Formerly known as Christine Tonkovich.

3. Mr. McCormick's motion to strike all documents filed by defendant M.J. Willoughby (doc. 101). The court also has considered the response (doc. 109) and reply (doc. 116).

4. Mr. McCormick's motion for an immediate ruling on his above-described motion to amend ( doc. 103). The court also has considered the response (doc. 112) and reply (doc. 115).

5. Motions of Merrily C. Coburn and Robert B. Coburn to join as additional plaintiffs (docs. 113 123).

The court has reviewed the above-referenced motions and all of the briefs submitted, and is now prepared to rule.

I. Motion of Kastl to Join as Additional Plaintiff.

Curtis A. Kastl, II, proceeding pro se, seeks leave to join as an additional plaintiff in this case.

The court initially finds that movant Kastl has failed to comply with D. Kan. Rule 7.1 in that the motion is not accompanied by a brief or memorandum in support. While the motion could be denied on this basis alone, the court will address the merits of the motion.

Movant Kastl seeks leave to join as a plaintiff in this case on the grounds that he was involved on the July 13, 2002-incident described in Counts XXX-XXXVI of plaintiff's proposed second amended complaint. The court construes the motion as seeking leave to intervene, which is governed by Fed.R.Civ.P. 24. Fed.R.Civ.P. 24 provides, in pertinent part:

(b) Permissive Intervention. Upon timely application anyone may be permitted to intervene in an action . . . (2) when an applicant's claim or defense and the main action have a question of law or fact in common. . . . In exercising its discretion, the court shall consider whether the intervention will unduly delay or prejudice adjudication of the rights of the original parties.

__________________________________________________

Reproduce word for word the stretch of the court ruling from "4. Mr. McCormick's" through "reply (doc. 115).".

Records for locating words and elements
__________________________________________________

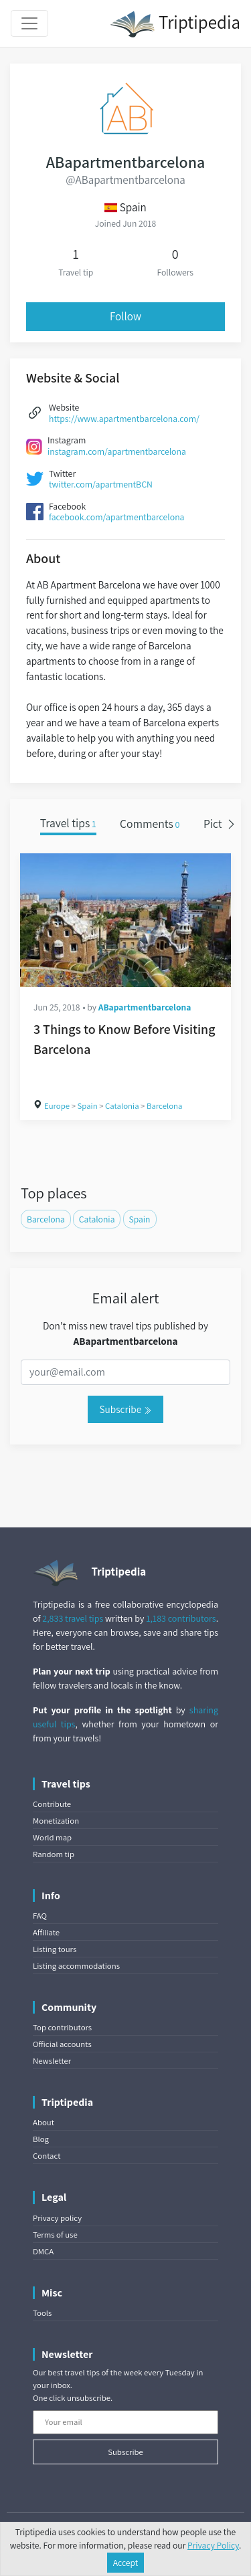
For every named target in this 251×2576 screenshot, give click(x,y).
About (43, 2122)
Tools (42, 2313)
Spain (88, 1105)
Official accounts (62, 2044)
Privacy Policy (213, 2545)
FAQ (40, 1915)
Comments (150, 823)
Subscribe (125, 1409)
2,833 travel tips (72, 1618)
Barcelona (164, 1105)
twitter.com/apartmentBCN (101, 484)
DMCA (43, 2251)
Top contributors (62, 2027)
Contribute (52, 1804)
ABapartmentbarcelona (144, 1007)
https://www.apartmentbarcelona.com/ (124, 419)
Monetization (56, 1820)
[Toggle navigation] (29, 23)
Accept (126, 2563)
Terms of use (55, 2234)
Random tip (53, 1854)
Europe (57, 1105)
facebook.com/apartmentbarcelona (117, 517)
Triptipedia (175, 24)
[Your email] (125, 2422)
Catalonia (122, 1105)
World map (52, 1837)
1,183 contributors (181, 1618)
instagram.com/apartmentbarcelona (117, 451)
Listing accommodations (76, 1965)
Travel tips (68, 823)
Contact (46, 2155)
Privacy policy (57, 2218)
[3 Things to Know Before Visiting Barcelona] (125, 920)
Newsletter (52, 2060)
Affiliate (46, 1932)
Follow (125, 316)
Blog (41, 2139)
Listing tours (54, 1949)
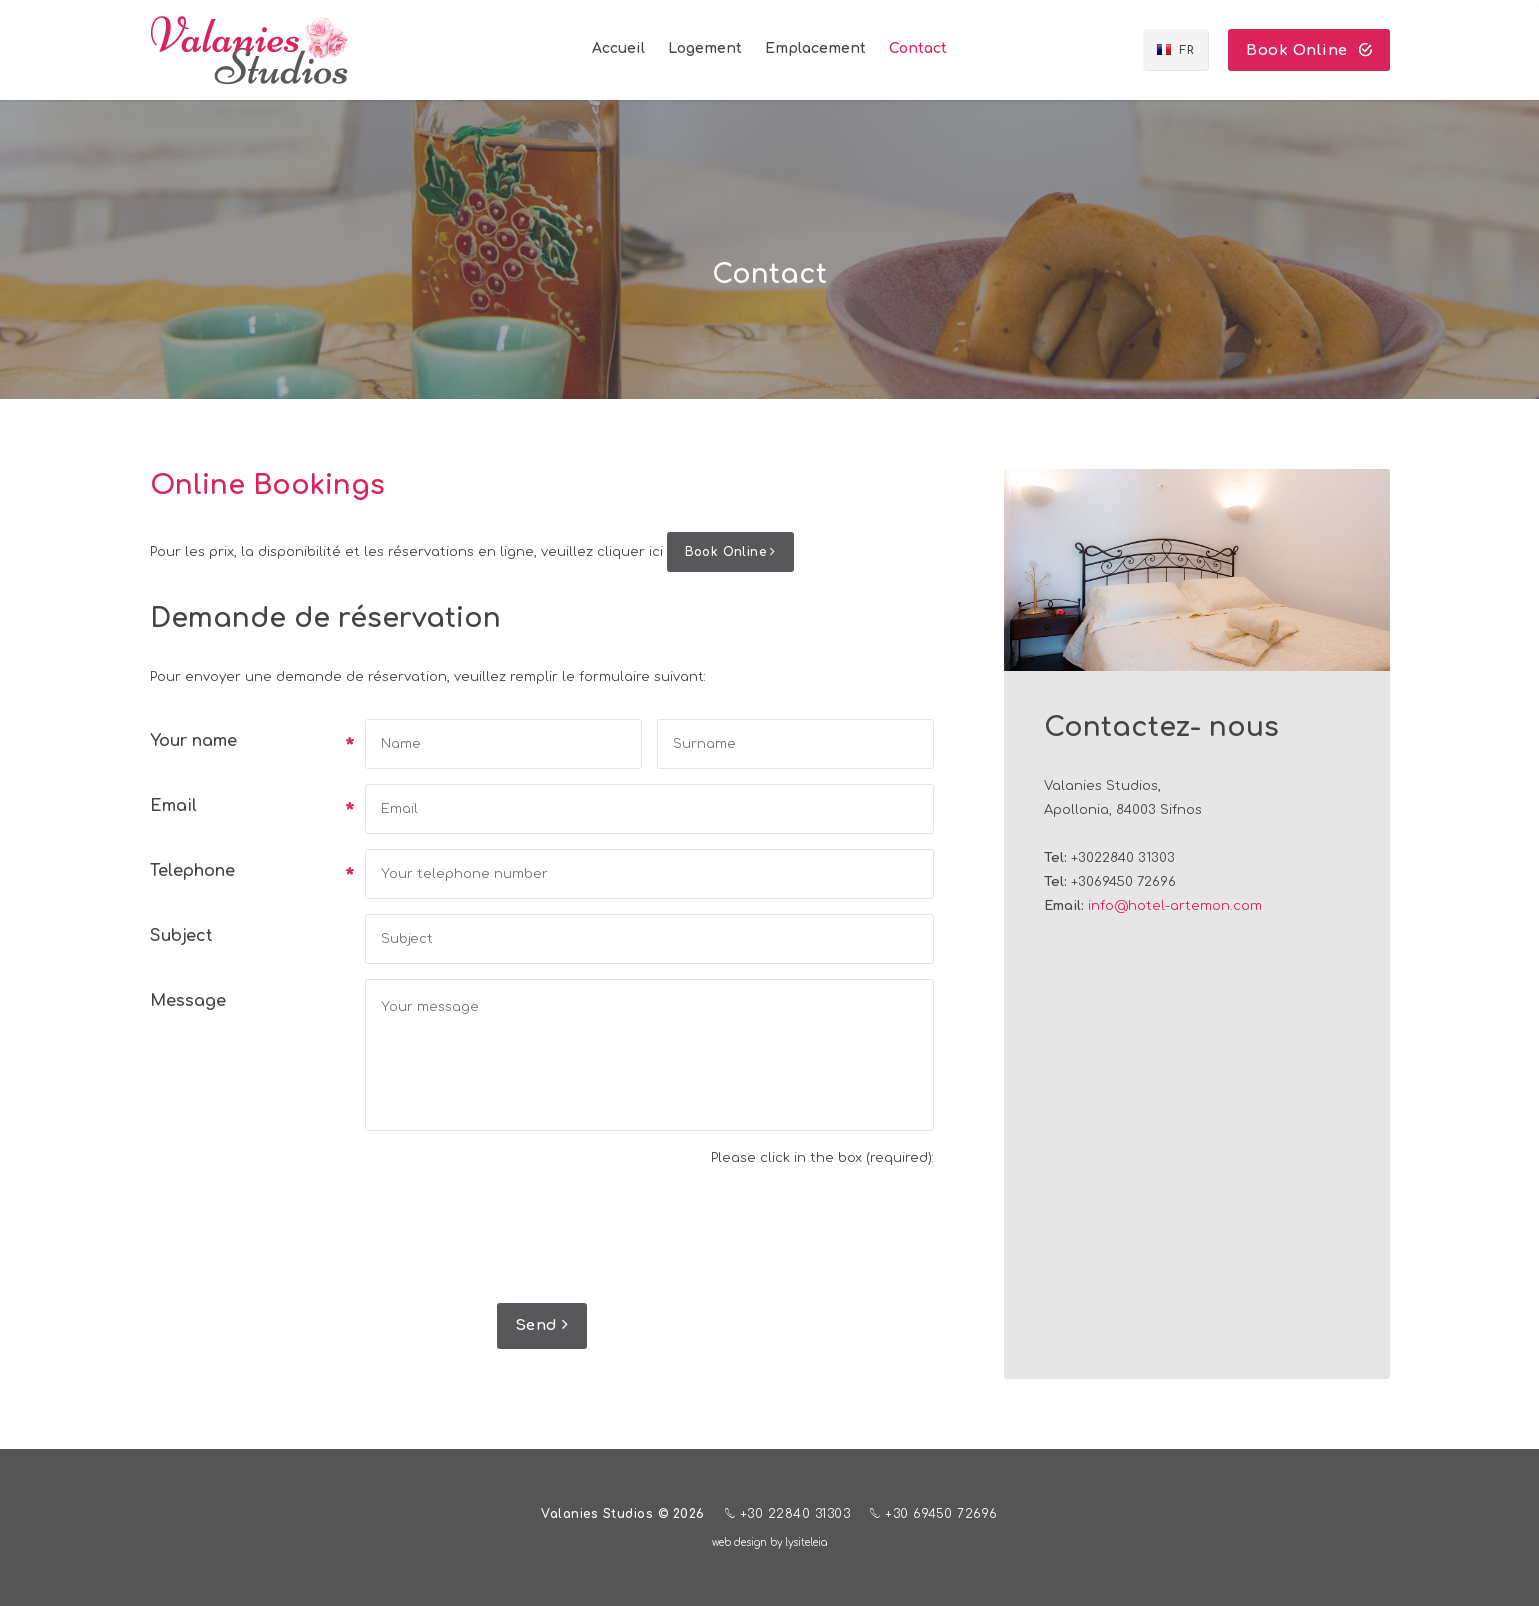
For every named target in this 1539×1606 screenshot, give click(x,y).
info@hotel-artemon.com (1175, 906)
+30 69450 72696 (934, 1513)
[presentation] (782, 1239)
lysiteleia (806, 1542)
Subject (181, 936)
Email (250, 808)
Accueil (618, 48)
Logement (705, 48)
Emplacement (815, 48)
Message (188, 1001)
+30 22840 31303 (788, 1513)
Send (542, 1325)
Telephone (250, 873)
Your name (250, 743)
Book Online (1309, 50)
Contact (918, 48)
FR (1186, 50)
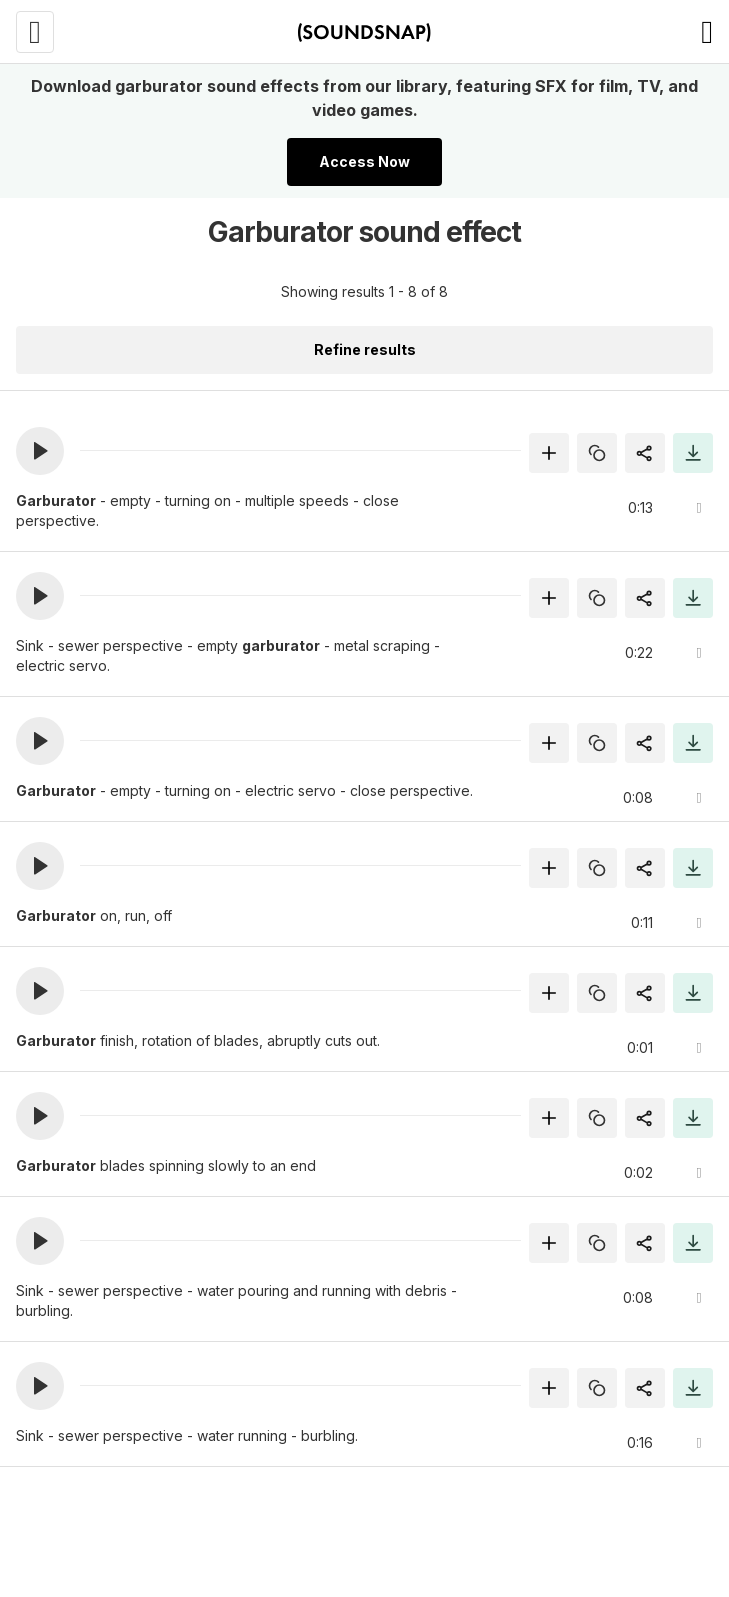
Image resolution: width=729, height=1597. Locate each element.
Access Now (364, 161)
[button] (40, 451)
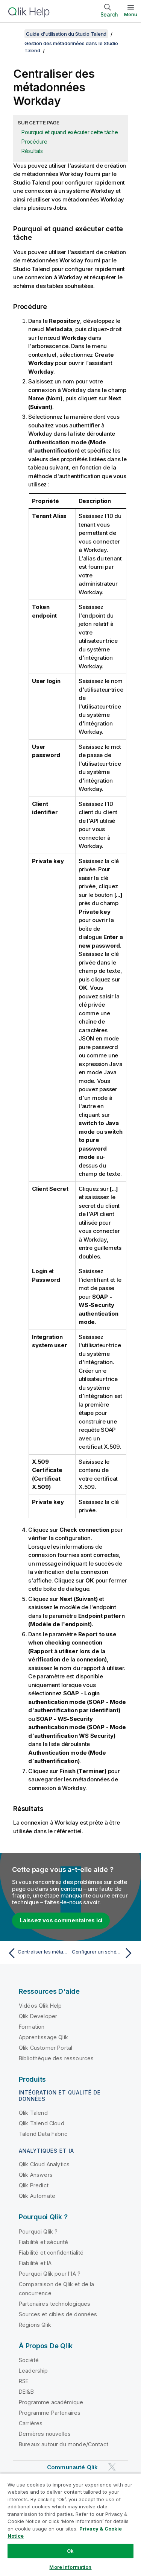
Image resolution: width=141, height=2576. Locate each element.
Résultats (32, 151)
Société (29, 2360)
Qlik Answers (36, 2175)
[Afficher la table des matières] (15, 34)
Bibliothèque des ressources (56, 2058)
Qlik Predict (34, 2185)
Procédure (34, 141)
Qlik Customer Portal (45, 2047)
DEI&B (26, 2391)
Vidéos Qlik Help (40, 2005)
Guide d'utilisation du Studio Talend (66, 34)
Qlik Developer (38, 2016)
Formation (31, 2026)
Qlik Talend (33, 2113)
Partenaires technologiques (54, 2303)
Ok (70, 2551)
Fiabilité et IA (35, 2263)
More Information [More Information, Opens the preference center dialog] (70, 2567)
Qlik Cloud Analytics (44, 2164)
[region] (70, 2524)
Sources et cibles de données (58, 2314)
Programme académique (51, 2402)
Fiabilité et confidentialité (51, 2252)
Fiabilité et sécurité (43, 2242)
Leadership (33, 2370)
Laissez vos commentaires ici (61, 1920)
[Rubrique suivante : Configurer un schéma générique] (103, 1953)
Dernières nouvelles (45, 2434)
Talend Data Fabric (43, 2134)
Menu (130, 14)
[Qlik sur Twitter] (112, 2467)
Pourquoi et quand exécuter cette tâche (69, 132)
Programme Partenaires (49, 2412)
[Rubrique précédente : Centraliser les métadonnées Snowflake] (37, 1953)
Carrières (30, 2423)
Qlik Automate (37, 2196)
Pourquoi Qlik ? (38, 2231)
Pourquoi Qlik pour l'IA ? (49, 2273)
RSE (24, 2381)
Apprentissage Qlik (43, 2037)
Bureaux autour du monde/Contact (63, 2444)
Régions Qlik (35, 2325)
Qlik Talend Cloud (41, 2123)
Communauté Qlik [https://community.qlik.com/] (72, 2467)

__________________________________________________

_SOLUTION FOR THIS EXERCISE:_
4. Mr. McCormick's motion for an immediate ruling on his above-described motion to amend ( doc. 103). The court also has considered the response (doc. 112) and reply (doc. 115).